The issue has become increasingly controversial in the United States where at least two deaths have been linked to sewage sludge on farms. In 1994, an 11-year-old Pennsylvania boy died within days of riding his motorcycle over a sludge-drenched field. The next year, a 26-year-old New Hampshire man died after sewage sludge was applied on a farm field that was 45 metres from his home. His family launched a wrongful death lawsuit against the waste management company that delivered the loads.
On July 28, the U.S. Centers for Disease Control put out a hazard-identification warning for Class B biosolids the same kind of sewage sludge being applied to Ontario land after it investigated a rash of illnesses at an Ohio sewage-sludge facility.
The CDC report said that workers involved in the handling or spreading of sludge "may be exposed to disease-causing organisms" including E. coli, salmonella, shigella, campylobacter, cryptosporidium, giardia and viruses, protozoa and parasitic worms.
According to the report, the biosolids sampled were releasing bacteria into the air during land application and storage.

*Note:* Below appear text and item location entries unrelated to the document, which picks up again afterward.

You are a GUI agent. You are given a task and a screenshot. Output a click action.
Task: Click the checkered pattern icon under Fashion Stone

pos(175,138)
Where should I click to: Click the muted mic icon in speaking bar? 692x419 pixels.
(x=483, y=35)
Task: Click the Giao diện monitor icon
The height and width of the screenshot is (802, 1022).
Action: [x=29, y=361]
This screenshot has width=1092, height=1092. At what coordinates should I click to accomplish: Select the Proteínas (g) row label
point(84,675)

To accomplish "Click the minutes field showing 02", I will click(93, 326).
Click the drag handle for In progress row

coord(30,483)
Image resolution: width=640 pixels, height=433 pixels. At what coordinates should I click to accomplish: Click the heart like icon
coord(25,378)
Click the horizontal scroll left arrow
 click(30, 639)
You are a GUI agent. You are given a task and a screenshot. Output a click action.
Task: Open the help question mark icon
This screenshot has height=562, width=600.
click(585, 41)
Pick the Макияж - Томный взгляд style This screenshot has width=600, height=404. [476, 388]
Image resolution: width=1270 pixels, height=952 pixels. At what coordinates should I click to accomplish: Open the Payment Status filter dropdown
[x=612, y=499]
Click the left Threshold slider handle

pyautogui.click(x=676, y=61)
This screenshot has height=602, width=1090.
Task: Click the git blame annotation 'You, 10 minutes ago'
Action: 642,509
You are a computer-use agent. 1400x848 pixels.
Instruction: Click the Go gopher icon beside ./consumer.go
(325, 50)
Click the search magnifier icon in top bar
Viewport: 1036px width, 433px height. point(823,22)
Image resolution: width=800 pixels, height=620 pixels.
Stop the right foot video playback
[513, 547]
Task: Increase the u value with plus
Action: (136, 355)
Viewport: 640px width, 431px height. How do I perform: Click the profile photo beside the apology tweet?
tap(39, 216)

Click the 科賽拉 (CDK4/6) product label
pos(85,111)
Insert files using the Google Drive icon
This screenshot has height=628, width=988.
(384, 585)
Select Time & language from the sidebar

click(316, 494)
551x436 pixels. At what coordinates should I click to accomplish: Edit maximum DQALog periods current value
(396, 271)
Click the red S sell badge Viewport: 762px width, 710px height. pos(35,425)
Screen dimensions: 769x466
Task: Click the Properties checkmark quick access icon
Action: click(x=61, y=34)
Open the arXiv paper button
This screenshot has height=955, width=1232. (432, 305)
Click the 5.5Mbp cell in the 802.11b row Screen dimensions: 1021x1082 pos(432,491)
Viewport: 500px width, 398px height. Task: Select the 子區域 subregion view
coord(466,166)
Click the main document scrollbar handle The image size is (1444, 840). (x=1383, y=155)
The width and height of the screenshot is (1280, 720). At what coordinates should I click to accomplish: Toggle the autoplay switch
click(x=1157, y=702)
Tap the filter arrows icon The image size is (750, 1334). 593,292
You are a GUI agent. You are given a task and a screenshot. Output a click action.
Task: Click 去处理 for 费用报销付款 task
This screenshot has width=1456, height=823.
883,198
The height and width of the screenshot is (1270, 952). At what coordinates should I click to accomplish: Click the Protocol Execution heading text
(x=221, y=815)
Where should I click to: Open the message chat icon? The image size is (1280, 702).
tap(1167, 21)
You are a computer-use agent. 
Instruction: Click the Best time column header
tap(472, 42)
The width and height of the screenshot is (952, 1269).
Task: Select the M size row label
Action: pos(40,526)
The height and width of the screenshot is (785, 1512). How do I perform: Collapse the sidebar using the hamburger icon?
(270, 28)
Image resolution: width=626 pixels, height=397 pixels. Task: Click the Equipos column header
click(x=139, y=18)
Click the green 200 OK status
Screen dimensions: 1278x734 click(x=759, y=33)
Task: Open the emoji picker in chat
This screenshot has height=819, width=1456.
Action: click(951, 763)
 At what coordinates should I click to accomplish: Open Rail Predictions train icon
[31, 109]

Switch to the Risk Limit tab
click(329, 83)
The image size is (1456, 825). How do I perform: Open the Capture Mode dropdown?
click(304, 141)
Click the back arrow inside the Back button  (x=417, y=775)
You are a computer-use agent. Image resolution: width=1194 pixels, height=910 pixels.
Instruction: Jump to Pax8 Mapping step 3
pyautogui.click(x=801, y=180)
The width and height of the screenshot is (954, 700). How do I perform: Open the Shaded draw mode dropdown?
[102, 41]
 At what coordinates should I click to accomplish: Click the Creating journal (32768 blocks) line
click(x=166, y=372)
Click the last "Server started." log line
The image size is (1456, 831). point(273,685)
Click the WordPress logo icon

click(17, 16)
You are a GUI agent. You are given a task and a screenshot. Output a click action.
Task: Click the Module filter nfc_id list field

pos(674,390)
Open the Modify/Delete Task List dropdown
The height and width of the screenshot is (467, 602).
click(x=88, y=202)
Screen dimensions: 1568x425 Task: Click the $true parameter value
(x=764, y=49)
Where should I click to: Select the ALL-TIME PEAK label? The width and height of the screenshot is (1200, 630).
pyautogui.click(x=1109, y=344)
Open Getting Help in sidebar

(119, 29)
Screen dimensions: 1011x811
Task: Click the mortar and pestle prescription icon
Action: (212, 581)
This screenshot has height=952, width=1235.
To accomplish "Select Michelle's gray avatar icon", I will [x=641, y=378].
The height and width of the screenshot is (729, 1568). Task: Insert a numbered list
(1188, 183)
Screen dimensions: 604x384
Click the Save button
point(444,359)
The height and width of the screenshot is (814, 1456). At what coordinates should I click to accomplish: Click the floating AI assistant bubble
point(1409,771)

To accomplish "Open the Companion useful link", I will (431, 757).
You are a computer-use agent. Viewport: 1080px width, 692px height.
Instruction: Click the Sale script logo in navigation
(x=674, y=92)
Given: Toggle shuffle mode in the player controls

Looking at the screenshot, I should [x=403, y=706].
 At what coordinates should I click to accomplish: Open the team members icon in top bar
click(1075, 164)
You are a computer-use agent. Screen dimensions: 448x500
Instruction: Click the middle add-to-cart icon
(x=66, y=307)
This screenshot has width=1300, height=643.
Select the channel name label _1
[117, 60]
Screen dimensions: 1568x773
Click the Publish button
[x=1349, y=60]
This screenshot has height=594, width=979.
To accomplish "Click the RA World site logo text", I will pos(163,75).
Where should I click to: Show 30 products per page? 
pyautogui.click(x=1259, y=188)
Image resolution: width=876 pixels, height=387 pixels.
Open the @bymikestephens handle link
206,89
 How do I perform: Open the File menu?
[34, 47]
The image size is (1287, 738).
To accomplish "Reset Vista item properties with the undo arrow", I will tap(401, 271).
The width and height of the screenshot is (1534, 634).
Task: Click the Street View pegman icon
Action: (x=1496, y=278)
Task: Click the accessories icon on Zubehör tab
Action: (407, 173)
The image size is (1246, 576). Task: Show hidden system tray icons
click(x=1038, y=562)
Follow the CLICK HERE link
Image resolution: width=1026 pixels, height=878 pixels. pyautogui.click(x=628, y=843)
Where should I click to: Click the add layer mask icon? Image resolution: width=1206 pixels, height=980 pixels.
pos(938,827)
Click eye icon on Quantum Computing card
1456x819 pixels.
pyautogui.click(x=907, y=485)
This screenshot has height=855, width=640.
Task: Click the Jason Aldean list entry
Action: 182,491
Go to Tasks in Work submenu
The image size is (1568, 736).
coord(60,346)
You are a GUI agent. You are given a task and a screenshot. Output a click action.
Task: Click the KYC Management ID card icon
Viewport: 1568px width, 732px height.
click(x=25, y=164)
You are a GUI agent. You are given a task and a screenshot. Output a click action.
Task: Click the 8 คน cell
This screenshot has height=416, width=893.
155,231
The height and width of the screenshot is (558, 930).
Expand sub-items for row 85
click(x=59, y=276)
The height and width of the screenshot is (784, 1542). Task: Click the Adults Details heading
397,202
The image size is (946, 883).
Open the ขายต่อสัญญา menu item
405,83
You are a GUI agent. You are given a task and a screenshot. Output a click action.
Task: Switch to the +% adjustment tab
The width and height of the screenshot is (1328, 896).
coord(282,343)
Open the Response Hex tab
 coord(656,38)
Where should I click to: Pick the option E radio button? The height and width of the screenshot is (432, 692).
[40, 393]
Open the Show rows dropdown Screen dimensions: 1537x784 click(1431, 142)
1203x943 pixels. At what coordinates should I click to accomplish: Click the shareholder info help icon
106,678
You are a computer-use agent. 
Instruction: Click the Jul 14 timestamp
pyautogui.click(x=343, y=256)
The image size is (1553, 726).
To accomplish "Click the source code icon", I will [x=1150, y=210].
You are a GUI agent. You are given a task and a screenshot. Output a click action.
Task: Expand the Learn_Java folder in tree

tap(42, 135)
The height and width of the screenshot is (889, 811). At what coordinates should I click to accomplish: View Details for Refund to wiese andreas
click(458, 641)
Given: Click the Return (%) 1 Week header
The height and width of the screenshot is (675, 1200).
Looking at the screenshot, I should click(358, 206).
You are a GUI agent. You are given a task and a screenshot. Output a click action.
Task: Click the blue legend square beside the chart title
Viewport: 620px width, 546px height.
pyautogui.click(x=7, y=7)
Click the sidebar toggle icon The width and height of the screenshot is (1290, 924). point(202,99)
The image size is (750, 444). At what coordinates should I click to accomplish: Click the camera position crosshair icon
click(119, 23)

Ontario's rural residents are getting wise to the risks in their community. Last month, residents of Hillsburgh, just outside of Guelph, successfully battled against a local businessmen's proposal to dump 600,000 litres of waste from his portable-toilet business on four hectares of his family farm. His property slopes downward into the residential homes, the headwaters of the Grand and Credit Rivers and the springs used by bottled-water manufacturer Aberfoyle Springs.
Aberfoyle Springs recently purchased the farm. President Bob Elliott said he bought the property to "protect" his business.
Not everybody can afford such protection. This week, Ms. Scheuneman watched a car park alongside a cornfield that had been sprayed with sewage sludge. A 10-year-old boy got out and trounced through the cornfield.
"It occurred to me they must not be from around here," she said. "They wouldn't know it's not safe."